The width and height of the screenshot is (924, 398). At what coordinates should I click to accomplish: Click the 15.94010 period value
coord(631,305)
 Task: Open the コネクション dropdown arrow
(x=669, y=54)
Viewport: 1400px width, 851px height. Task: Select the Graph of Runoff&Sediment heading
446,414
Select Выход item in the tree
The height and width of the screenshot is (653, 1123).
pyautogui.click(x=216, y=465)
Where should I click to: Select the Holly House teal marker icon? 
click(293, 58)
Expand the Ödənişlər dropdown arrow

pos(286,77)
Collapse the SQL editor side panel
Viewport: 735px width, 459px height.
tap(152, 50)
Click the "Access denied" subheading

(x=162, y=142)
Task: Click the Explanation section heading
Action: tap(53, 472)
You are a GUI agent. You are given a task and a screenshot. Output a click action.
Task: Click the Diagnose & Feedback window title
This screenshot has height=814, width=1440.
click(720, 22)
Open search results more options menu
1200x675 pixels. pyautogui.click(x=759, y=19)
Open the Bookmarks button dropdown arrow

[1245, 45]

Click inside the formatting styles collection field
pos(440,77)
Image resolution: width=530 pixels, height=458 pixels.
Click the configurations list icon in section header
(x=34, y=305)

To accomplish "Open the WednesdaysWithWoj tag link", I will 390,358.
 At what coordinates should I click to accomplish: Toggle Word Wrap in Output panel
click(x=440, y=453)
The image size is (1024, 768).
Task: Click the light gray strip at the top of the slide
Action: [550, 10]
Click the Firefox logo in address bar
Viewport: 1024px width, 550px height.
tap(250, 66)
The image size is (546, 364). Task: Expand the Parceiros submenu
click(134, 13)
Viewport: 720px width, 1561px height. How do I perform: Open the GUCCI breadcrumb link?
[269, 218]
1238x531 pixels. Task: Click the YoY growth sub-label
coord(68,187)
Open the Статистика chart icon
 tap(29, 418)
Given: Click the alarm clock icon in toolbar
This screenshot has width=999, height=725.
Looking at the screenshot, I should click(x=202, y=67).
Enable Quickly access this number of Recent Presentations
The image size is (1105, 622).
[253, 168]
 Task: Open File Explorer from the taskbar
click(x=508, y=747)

:::::

● **EXERCISE INSTRUCTIONS**
Write out the data once more, word for word.

● **RESPONSE BOX**
The width and height of the screenshot is (924, 398). At what coordinates should I click to accomplish: Click the 15.94010 period value
coord(631,305)
 Task: Open the コネクション dropdown arrow
(x=669, y=54)
Viewport: 1400px width, 851px height. Task: Select the Graph of Runoff&Sediment heading
446,414
Select Выход item in the tree
The height and width of the screenshot is (653, 1123).
pyautogui.click(x=216, y=465)
Where should I click to: Select the Holly House teal marker icon? 
click(293, 58)
Expand the Ödənişlər dropdown arrow

pos(286,77)
Collapse the SQL editor side panel
Viewport: 735px width, 459px height.
tap(152, 50)
Click the "Access denied" subheading

(x=162, y=142)
Task: Click the Explanation section heading
Action: tap(53, 472)
You are a GUI agent. You are given a task and a screenshot. Output a click action.
Task: Click the Diagnose & Feedback window title
This screenshot has height=814, width=1440.
click(720, 22)
Open search results more options menu
1200x675 pixels. pyautogui.click(x=759, y=19)
Open the Bookmarks button dropdown arrow

[1245, 45]

Click inside the formatting styles collection field
pos(440,77)
Image resolution: width=530 pixels, height=458 pixels.
Click the configurations list icon in section header
(x=34, y=305)

To accomplish "Open the WednesdaysWithWoj tag link", I will 390,358.
 At what coordinates should I click to accomplish: Toggle Word Wrap in Output panel
click(x=440, y=453)
The image size is (1024, 768).
Task: Click the light gray strip at the top of the slide
Action: [550, 10]
Click the Firefox logo in address bar
Viewport: 1024px width, 550px height.
tap(250, 66)
The image size is (546, 364). Task: Expand the Parceiros submenu
click(134, 13)
Viewport: 720px width, 1561px height. How do I perform: Open the GUCCI breadcrumb link?
[269, 218]
1238x531 pixels. Task: Click the YoY growth sub-label
coord(68,187)
Open the Статистика chart icon
 tap(29, 418)
Given: Click the alarm clock icon in toolbar
This screenshot has width=999, height=725.
Looking at the screenshot, I should click(x=202, y=67).
Enable Quickly access this number of Recent Presentations
The image size is (1105, 622).
[253, 168]
 Task: Open File Explorer from the taskbar
click(x=508, y=747)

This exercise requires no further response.